Data selection for the meta-analysis was based on the outcomes of tumor volume, tumor weight, mouse weight and mouse survival in 6, 11, 16 and 19 studies, respectively. The large variation in the data units among the studies evaluating tumor growth by bioluminescence precluded their inclusion in the meta-analysis, even though it was described in 12 studies. Survival was not evaluated because most studies provided Kaplan Meier curve without Confidence intervals, which precluded meta-analysis.

In the meta-analysis, we evaluated the outcomes of each study considering weeks after the application of the slow-release device. We compared the results of the device with those of three control groups: I, peritoneal or intravenous application of the same free chemotherapy (without conjugated formulation and without release device), II, no treatment or PBS, and III, application of the slow-release device without chemotherapy, The first, presented in the text (II and III presented in Supplementary Material).

For the analysis of tumor weight and volume, animals were euthanized at different time intervals, and separate groups were analyzed at each time point.

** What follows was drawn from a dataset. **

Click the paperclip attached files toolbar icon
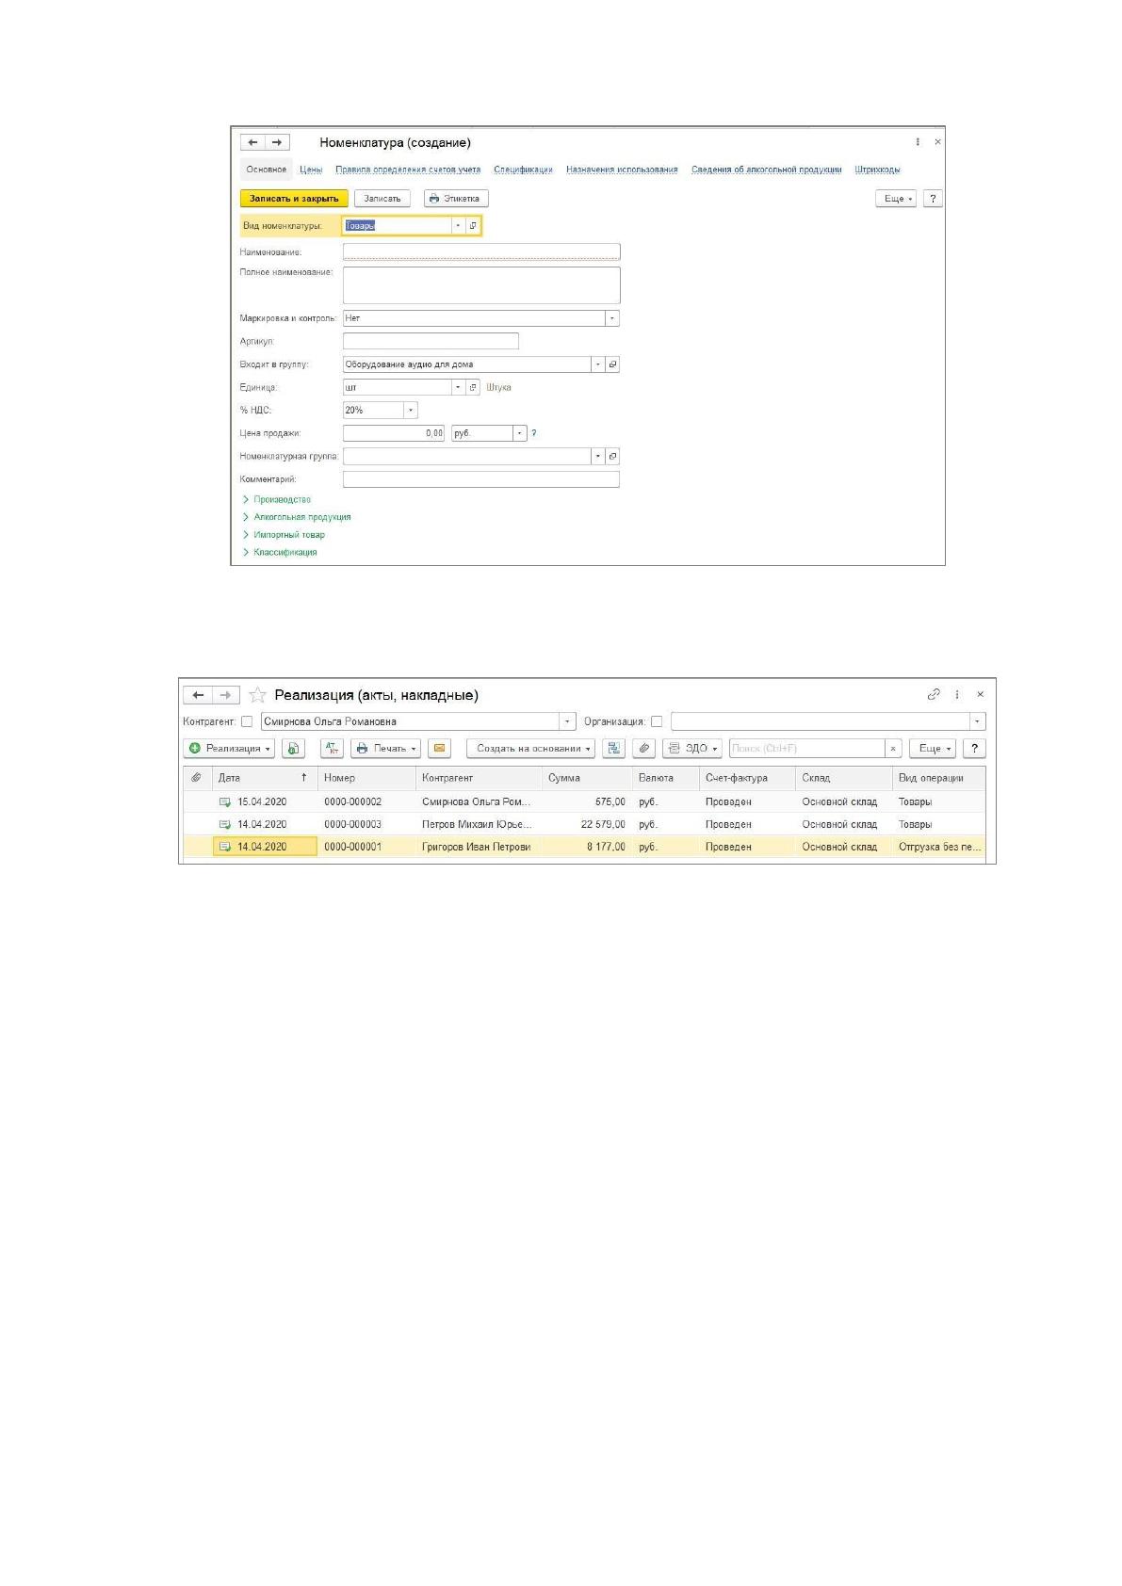 pos(644,748)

This approach allowed us to stratify the tumor response and carry out the meta-analysis, as they were independent groups. When analyzing the weight of the animals, the same animals were weighed at multiple time points throughout the study. The outcomes could only be evaluated independently at each time interval because the animals were grouped by different treatment periods, resulting in the same group being assessed more than once.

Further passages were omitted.